EXCERPTED TEXT ▸
********
Friday, September 20, 2013

126.2 - The scary notion that the president can bomb anyone, anytime, without Congressional approval

The scary notion that the president can bomb anyone, anytime, without Congressional approval

I said last week I was going to spend some time talking about the frightening notion of how many people have embraced the idea that the president would have the power to bomb Syria even if Congress disapproved and that I'd talk about it because this will remain an important issue no matter what happens in the immediate case of Syria. Even if there is a peaceful settlement, even if there is an agreement that does not involve US bombs, this issue of the president's unilateral power remains. So let's have that talk now.

Because the White House has certainly made the argument. It has insisted, repeatedly, loudly, persistently, arrogantly, that Barack Obama, our Nobel Peace Prize president, the Very Amazing Mr. O himself, would have the authority to make war on Syria not only without Congressional authorization but even if Congress were to specifically deny him that authority.

The New York Times reported it: "Obama might still authorize force even if Congress rejected it.”

CBS News reported it: "Senior officials said that President Obama may still decide to strike Syria even if Congress disapproves of military action."

Time magazine reported it: Obama "might still attack Syria even if Congress issues a rejection."

And they said it themselves:

Caitlin Hayden, a spokeswoman for the White House and the National Security Council, said Obama's "decision-making will be guided by what is in the best interests of the United States" - which apparently only he gets to define.

White House counsel Kathryn Ruemmler said a strike without Congressional approval would be lawful under both domestic and international law because of the “important national interests” involved even if it “may not fit under a traditionally recognized legal basis under international law.” That is, it's not legal under international law, but it is anyway.

Deputy National Security Adviser Tony Blinken argued that “the president has authority to act” if Congress voted down the Syria resolution, as it surely would have.

Secretary of State John Kerry said Obama "has the right to do this no matter what Congress does."

Offical presidential Liar to the Press Jay Carney said Obama "has authority as commander-in-chief to take action" and Congressional approval "enhances the argument" but isn't required.

Obama himself said he wouldn’t speculate on how he might act.

What they are actually saying, as I said last week, is that the president, any president, has the power to ignore the Constitution and the Congress and attack any country, anywhere, anytime, whenever that president on their own authority, answerable to no one, decides it’s a good idea.

And it's not only the administration and its flunkies saying this:

John McCain, who has never met a Middle East war he didn't want to make bigger, said it would be "harder" for Obama to intervene in Syria if Congress votes it, but not impossible because he has "ample precedent" for "acting without the approval of Congress" - and, it appears, even in the face of Congress's direct disapproval.

And it's not just on the right, there are voices on the left - or at least among the supposed liberals - saying the same thing.
********
DATA SECTION ▸
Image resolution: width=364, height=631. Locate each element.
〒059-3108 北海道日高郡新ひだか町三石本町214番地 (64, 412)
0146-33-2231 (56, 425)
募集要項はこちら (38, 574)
********
EXERCISE ▸
Reproduce the passage of the war powers post from "The New York" to "gets to define.". The listing has no connection to the war powers post.

RESULT ▸
The New York Times reported it: "Obama might still authorize force even if Congress rejected it.”

CBS News reported it: "Senior officials said that President Obama may still decide to strike Syria even if Congress disapproves of military action."

Time magazine reported it: Obama "might still attack Syria even if Congress issues a rejection."

And they said it themselves:

Caitlin Hayden, a spokeswoman for the White House and the National Security Council, said Obama's "decision-making will be guided by what is in the best interests of the United States" - which apparently only he gets to define.